There are two types of adults below the age of 35 — those who believe in keeping their inner child alive, and those who are pampering their inner old lady/man. How to find out which side you belong to? Think about how you spend the weekend — if you’re excited about meeting people, going out and having a ball, you belong to the prior category, and if all you want to do is curl up on your bed, get some much-deserved rest as you Netflix and chill, preferably with the minimum company, say hello to your inner grandma (or grandpa). 

“I went to Imagica, a theme park in Khopoli a few years ago, and ever since then, we’ve been making plans to visit it again. It was so much fun. But you know how it is with plans that involve coordinating with other people to fix a date — the plan has been cancelled so many times and I’ve been the first to voice my disappointment to my friends. But honestly, I was glad it didn’t work out,” says 28 year-old event manager Anam Mukhtar, adding, “My work week is so hectic that by the end of it, I just want to do nothing. I don’t want to go and further exhaust myself at an amusement park. Standing in line for an hour to get into a ride that lasts a few seconds is not how I want to pamper my inner child. In fact, I don’t think I have an inner child, I have an inner grandma who wants to yell at the kids who aren’t behaving properly and harassing their parents there.”

In a world where everyone’s seeking peace, these young-oldies are looking for some quietude. “I shifted to Pune from Vizag after graduating from college five years ago. I remember when I was in college, I used to think how cool it will be when I start working and earning my own money and spending it on whatever I want to — clubbing, drinking, shopping, which I did for a while. Now I’m stuck in the grind — but that’s what I just tell people. I actually enjoy just being lazy at home in my pyjamas. I remember how my parents would want me to stay home and I would always want to be out. Now they laugh at me when I tell them I’m home. When my friends want to party, I have them over too, but clubs and the ear-drum blasting music there is not my scene anymore,” says 26 year-old BPO employee Rahul Dossa. 

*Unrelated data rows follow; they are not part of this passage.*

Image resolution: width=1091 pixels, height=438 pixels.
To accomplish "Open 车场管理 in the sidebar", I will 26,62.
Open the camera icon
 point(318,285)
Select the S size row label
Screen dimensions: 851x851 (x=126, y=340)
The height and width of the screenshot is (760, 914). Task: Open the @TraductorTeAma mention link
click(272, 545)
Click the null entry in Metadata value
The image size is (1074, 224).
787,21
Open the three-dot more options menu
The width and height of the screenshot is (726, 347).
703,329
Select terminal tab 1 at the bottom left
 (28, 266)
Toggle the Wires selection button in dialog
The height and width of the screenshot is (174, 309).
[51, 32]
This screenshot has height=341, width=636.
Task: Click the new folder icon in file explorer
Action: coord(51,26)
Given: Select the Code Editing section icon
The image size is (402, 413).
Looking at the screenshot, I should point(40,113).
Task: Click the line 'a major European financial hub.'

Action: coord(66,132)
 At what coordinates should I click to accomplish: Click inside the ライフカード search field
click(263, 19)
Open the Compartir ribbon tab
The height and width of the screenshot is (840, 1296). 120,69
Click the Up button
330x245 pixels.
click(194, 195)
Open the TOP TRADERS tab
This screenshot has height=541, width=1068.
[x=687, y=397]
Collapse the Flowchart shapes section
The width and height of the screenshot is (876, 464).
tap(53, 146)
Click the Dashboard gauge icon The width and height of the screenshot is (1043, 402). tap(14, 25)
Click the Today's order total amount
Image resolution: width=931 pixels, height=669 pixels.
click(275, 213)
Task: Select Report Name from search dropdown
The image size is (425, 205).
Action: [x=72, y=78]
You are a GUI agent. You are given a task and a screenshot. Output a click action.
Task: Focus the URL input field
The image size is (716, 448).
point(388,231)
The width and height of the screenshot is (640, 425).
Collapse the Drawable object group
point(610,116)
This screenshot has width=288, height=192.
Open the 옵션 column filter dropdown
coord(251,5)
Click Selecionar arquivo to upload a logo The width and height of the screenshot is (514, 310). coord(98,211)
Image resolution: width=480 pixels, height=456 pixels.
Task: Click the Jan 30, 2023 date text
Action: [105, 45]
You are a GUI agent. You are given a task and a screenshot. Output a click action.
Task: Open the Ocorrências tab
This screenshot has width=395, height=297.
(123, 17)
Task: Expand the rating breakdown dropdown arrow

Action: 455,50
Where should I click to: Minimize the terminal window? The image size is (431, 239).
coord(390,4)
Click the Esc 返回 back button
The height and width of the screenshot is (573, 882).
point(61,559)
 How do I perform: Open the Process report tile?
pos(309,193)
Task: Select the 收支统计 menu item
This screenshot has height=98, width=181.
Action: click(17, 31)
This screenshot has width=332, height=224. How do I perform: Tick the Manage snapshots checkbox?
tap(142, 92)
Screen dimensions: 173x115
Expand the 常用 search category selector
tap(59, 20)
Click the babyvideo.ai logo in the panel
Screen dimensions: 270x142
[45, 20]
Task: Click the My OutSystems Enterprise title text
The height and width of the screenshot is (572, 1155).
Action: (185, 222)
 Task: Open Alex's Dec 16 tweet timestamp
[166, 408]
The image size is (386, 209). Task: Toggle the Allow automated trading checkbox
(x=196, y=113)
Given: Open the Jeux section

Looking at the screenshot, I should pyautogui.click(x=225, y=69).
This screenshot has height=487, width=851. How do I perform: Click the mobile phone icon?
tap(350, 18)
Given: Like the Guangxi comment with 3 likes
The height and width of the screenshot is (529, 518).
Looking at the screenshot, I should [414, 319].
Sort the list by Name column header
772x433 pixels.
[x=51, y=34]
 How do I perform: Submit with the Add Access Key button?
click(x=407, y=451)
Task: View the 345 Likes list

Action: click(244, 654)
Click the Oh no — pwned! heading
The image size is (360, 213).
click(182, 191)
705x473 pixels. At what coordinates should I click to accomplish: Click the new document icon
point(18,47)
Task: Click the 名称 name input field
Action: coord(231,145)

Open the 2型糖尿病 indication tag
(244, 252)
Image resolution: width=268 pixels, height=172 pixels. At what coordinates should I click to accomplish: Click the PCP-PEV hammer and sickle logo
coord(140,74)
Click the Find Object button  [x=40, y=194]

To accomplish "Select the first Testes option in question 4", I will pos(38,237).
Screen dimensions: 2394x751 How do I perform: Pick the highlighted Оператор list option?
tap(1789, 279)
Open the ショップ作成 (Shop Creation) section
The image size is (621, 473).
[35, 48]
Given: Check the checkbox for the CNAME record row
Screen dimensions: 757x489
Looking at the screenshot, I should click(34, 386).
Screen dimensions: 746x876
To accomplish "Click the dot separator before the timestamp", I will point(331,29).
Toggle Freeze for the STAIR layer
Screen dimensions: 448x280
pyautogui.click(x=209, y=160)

Now this behaviour might be mistaken for a form of depression, fatigue or another medical condition. But they claim it’s not. In fact, it’s quite the contrary. “I’ve become more cautious about what I eat, how much rest my body gets, and how my mind needs to be calm now. For example, I’ve given up wearing high heels because I feel that it’s just not worth the pain that I will have to deal with after looking tall for the evening. I love fashion, but I just don’t feel that I have to indulge in a trend that makes me uncomfortable, even if it makes me look smokin’ hot,”?says Priyanka Sinha, 30-year-old banker. 

Too much too soon

The generation before the millennials, the baby boomers who were born between ’40s and ’60s or the Gen X who were born in the following two decades, witnessed a whole lot of technological advancements throughout their youth. But the way the world has changed since the invention of the computer, and more importantly the internet, has been rapid, and millennials are scrambling to keep up. 

The simple act of listening to music, for previous generations changed from using a vinyl records to the cassette, but for millennials it evolved from using the cassette to the CD and then to portable MP3 players and pen drives, SD cards, and now they stream it on apps on their smartphones. Even regular things like the notion of using Google Maps to find the fastest route to every address, or even paying for stuff with digital wallets were things that this generation quickly adapted to. Advancement in technology is a welcome change for this generation that grew up watching members of The Jetsons family driving flying space cars, but there’s no denying that too much has happened too fast. And it just may be the experience of having lived through such rapid evolution that makes some ‘feel old’.